Kultur

Große Bühne für Gretchen in zwei Räumen: Der eine Saal ist weiß gehalten, darin geht es quasi um die jungfräulich Reine. Der dunklere, purpurfarbene zeigt das gefallene Mädchen. (Foto: Michael Naumann / Tiefenpixel)

23.03.2018

Augenzwinkernde Theatralik

Kunsthalle München: Bühnenbildner Philipp Fürhofer macht die Ausstellung „Du bist Faust“ selbst zum genialen Exponat

Vorhang auf in der Münchner Kunsthalle! Unter dem Titel Du bist Faust ist dort eine Ausstellung über „Goethes Drama in der Kunst“ zu sehen, die einer Theateraufführung gleicht. Denn wie nicht anders zu erwarten, handelt es sich beim größeren Teil der Exponate um den teils peinlichen, teils ungewollt komischen Illustrationsschwulst des 19. Jahrhunderts, über den man mit Faust selbst bestenfalls sagen kann: „Der Kasus macht mich lachen.“

Darum hat man das einzig Richtige getan und den Bühnenbildner Philipp Fürhofer mit der Raumgestaltung beauftragt. Und der machte die Ausstellung selbst zum eigentlichen Exponat: zu einem phantastischen, witzigen, spannenden Erlebnis-Labyrinth. Der Parcours durch die Schau orientiert sich weitgehend an der Szenenabfolge von Faust I.

Prolog im Himmel


Durch einen schweren, roten Samtvorhang betritt man also den Raum, der dem „Prolog im Himmel“ gewidmet ist – und fühlt sich tatsächlich in kosmische Weiten versetzt: astronomische Fotos vom Sternenhimmel in den Tiefen des Universums bedecken Boden und Decke. Die aus dem rechten Winkel verschobenen Wände hingegen sind voll verspiegelt, sodass sich der Besucher selbst als vornehmstes Ausstellungsstück erblickt. Und während man noch rätselt, ob man sich hier als armer Tor fühlen soll oder doch eher als Münchner im Himmel, ertönt schon die unverwechselbare Stimme von Gustav Gründgens alias Mephisto.

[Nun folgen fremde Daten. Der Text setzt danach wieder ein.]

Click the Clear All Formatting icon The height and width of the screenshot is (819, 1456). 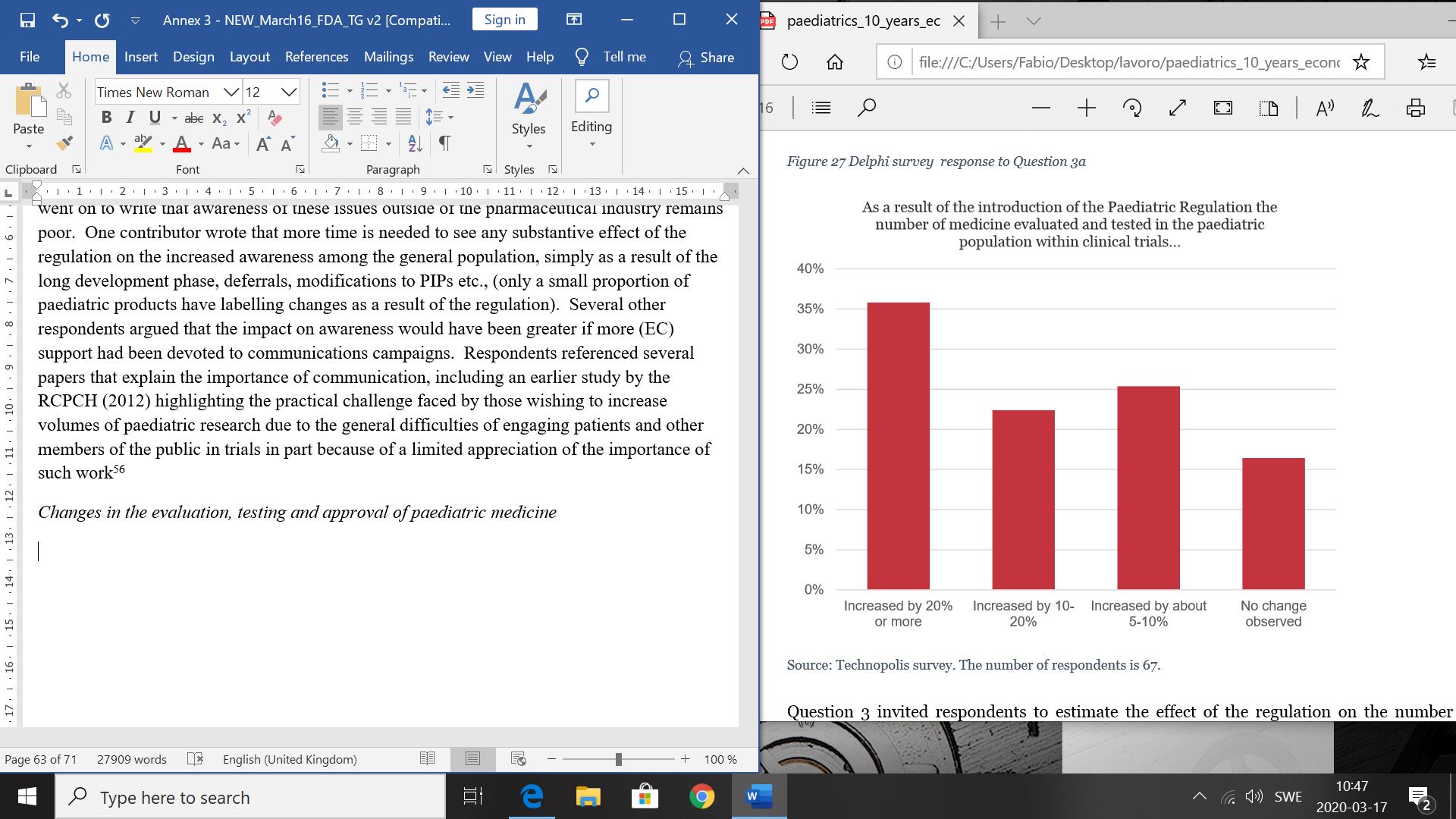(275, 118)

Auf der Hälfte des Weges durch diese für Laien wie fahrende „Skolasten“ gleichermaßen unterhaltsame Geisterbahn hat der Besucher gar selbst eine Art großen Auftritt. Er schreitet nämlich quasi vom Backstage-Bereich her durch Theaterkulissen auf eine Bühne und sieht vor sich den prächtigen, rot-golden strahlenden Zuschauerraum eines Opernhauses. Schließlich war es ja Charles Gounods Faust-Oper (1859), die, wie zu erfahren ist, gerade außerhalb Deutschlands nicht wenig zur Popularität des Faust-Stoffs beitrug.

Dämonischer Strudel


Dessen weiteren musikalischen Aneignungen widmet sich auch der nächste Raum, ein stilvoll-dezenter Biedermeier-Salon, wo der Besucher auf Stühlen jener Epoche Platz nehmen darf, um sich über Kopfhörer Schuberts oder Wagners Vertonungen von Faust-Lyrik zu „Gemüthe“ zu führen.

Aber dann ist Schluss mit Wohlklang und Harmonie, denn schon tauchen wir ein in den dämonischen Strudel der Walpurgisnacht. An der Wand sind als lebensgroße Schattenrisse die rhythmisch zuckenden Tänzer bei einem Rave zu sehen – was zwar viel harmloser ist als Goethes Hexenspuk, aber trotzdem stimmungsmäßig gut passt.

Des Pudels Kern


Als des Pudels Kern fast am Ende der Schau, die ihren theatralischen Gesamtgestus ohnehin mit einem sympathischen Augenzwinkern begleitet, erscheint aber ein kleines Blatt des Satire-Klassikers Robert Gernhardt. Da sieht man einen Sparifankerl mit Hörnern, der angesichts eines aufgeschlagenen Buches herzhaft gähnt: „Der Teufel liest Faust II“, lautet die erklärende Bildunterschrift.

Dergleichen kann dem Besucher dieser gelungenen Ausstellung nicht passieren, denn es müsste schon mit dem Teufel zugehen, wenn die bei irgendjemandem Langeweile aufkommen ließe.